The Gemara notes that there is a practical difference between the two approaches. According to the first approach, our concern only applies if someone hires a professional speaker, and there is no stricture against conducting voluntary eulogies. However, according to Shemuel, one may not conduct even an unpaid eulogy, since this may revive the loss for the close family and result in a desecration of Yom Tov.

Contemporary Problem or Not?

Some raise the following question: Why doesn’t the Gemara point out yet another difference that results from the dispute? According to the first approach, the prohibition would only exist when the Beis HaMikdash stood and there was a mitzvah of aliyah la’regel. Today, however, when we unfortunately cannot fulfill this mitzvah, one should be permitted to hire a professional speaker to eulogize within a month of Yom Tov even after the funeral (Ritz Gayus, quoted by Ramban and Rosh). Obviously, according to Shemuel’s approach the same concern exists today that existed when the Beis Hamikdash still stood.
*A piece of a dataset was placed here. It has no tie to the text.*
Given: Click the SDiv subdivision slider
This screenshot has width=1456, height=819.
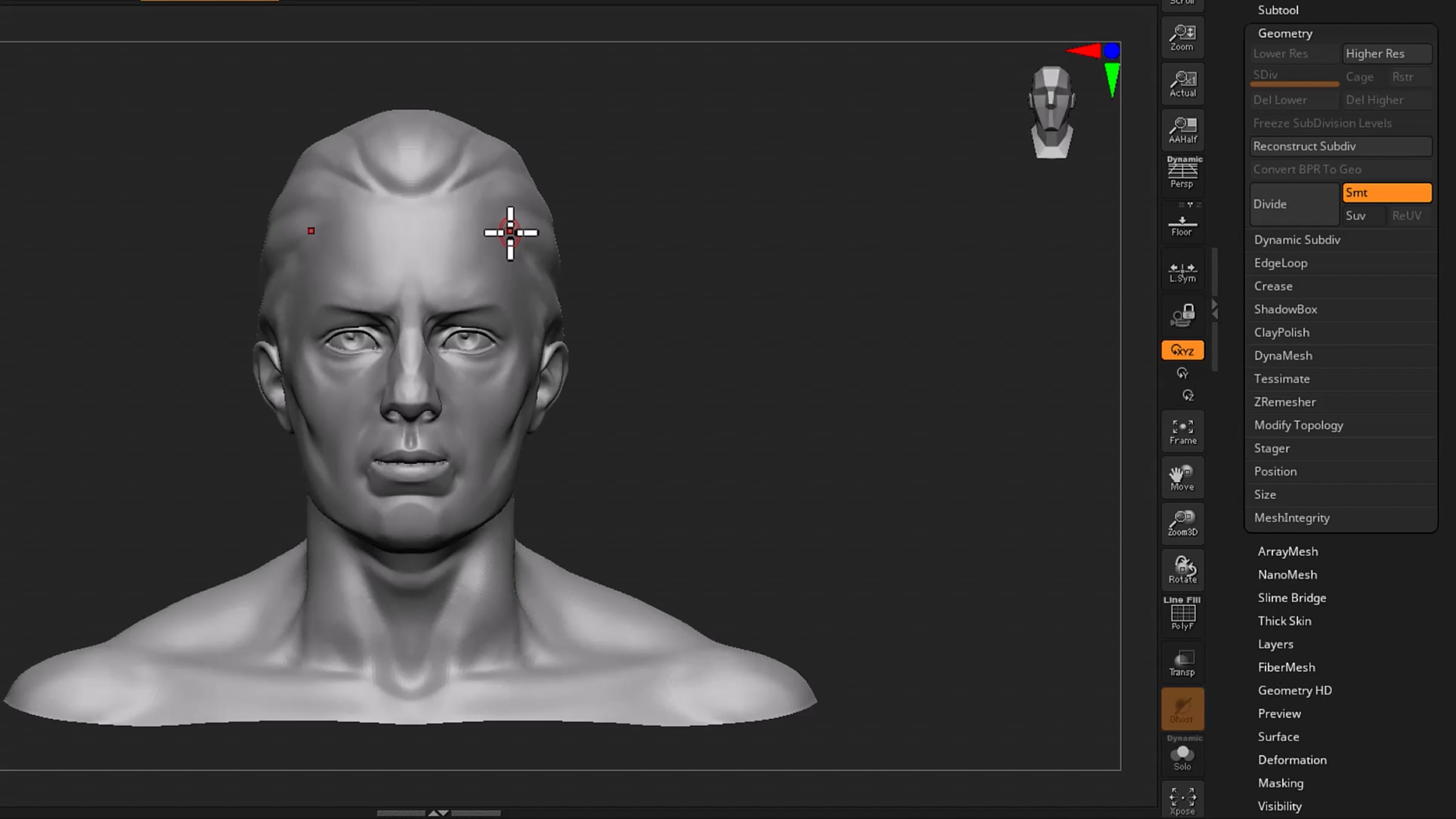Looking at the screenshot, I should point(1294,76).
Yet the Gemara does not mention such a halachic difference between the two opinions.

The Ramban explains that, indeed, even the first opinion agrees that the prohibition exists also today. Since the story mentioned in the Gemara happened during the time of the Beis Hamikdash, the Gemara cites a case of someone saving up for aliyah la’regel. However, the same idea applies to any funds that are to be used for Yom Tov. Thus, even though we have no Beis Hamikdash, the reason for the prohibition still applies, since celebrating Yom Tov in general is an expense people save for in advance. Thus, the concern still exists that in order to pay for the eulogy one might dip into one’s Yom Tov savings.
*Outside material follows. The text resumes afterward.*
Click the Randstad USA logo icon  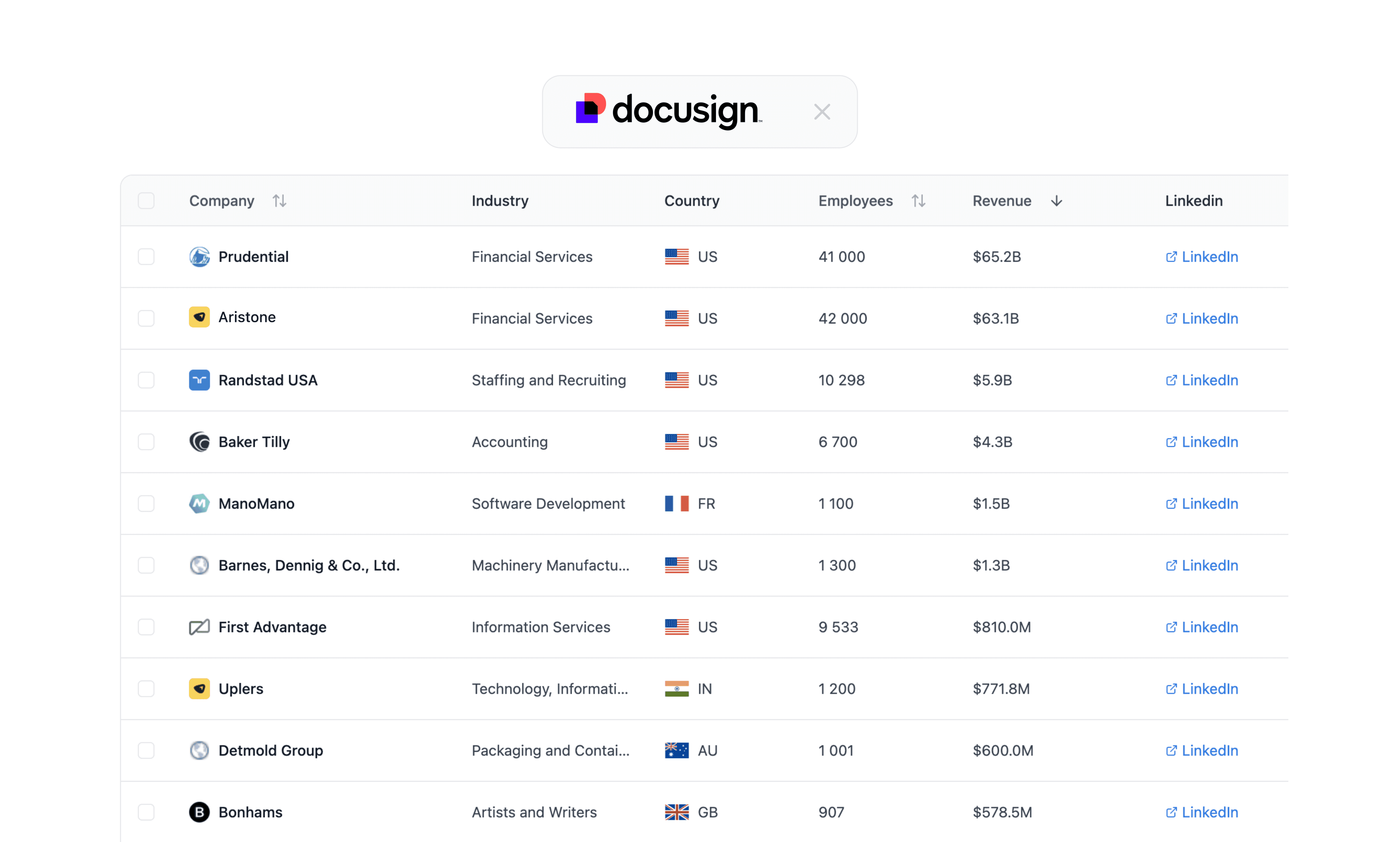(x=199, y=380)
Does this law apply even within thirty days of Rosh Hashanah, or only before the festivals of Sukkos, Pesach, and Shavuos?

Since the Gemara mentions that the person spent the money set aside for aliyah la’regel, a mitzvah that applies only to Sukkos, Pesach, and Shavuos, this implies that our concern is only about the special Yom Tov expenses associated with the three regalim festivities, and not Rosh Hashanah (Yeshuos Yaakov, Orach Chayim 547:1).

Eulogizing Children

Does one recite eulogies for children?

Theoretically, one could argue that since the purpose of a hesped is to honor the deceased, perhaps children do not require this type of honor. Nevertheless, the Gemara states that one does perform a eulogy for children of a certain age.

For which age does one perform a hesped?

 “Rabbi Meir, quoting Rabbi Yishmael, said that the children of poor people should be eulogized when they are only three years old, whereas the children of wealthy people are eulogized only if they are five. Rabbi Yehudah quoted Rabbi Yishmael differently: the children of poor people at five, and the children of wealthy people at six. The halachah is according to the last opinion quoted (Moed Katan 24b).

Both opinions agree that the age is earlier for the child of a poor family than for the child of a wealthy family. What is the reason for this difference?

Rashi explains that a poor person, who has nothing in the world but his children, suffers the loss of his children more intensely and the need for a hesped is greater. One might challenge that explanation, since the hesped is for the honor of the departed, and therefore what difference does it make if the family suffers more? The hesped is not for their benefit, but to honor the departed. I have not found this question discussed, although one later authority notes that the custom (at least in his time and place) was not to eulogize children at all (Beis Hillel to Yoreh Deah 444:4).

Conclusion

The Torah begins and ends by describing acts of chesed that Hashem performed, the last one entailing His burying of Moshe Rabbeinu. Our purpose in life is to imitate Hashem in all activities, until our personality develops to the point that we instinctively behave like Hashem. Fulfilling the mitzvah of hesped correctly, whether as a speaker or as a listener, develops our personality appropriately,and thus fulfills another highly important role in our Jewish lives.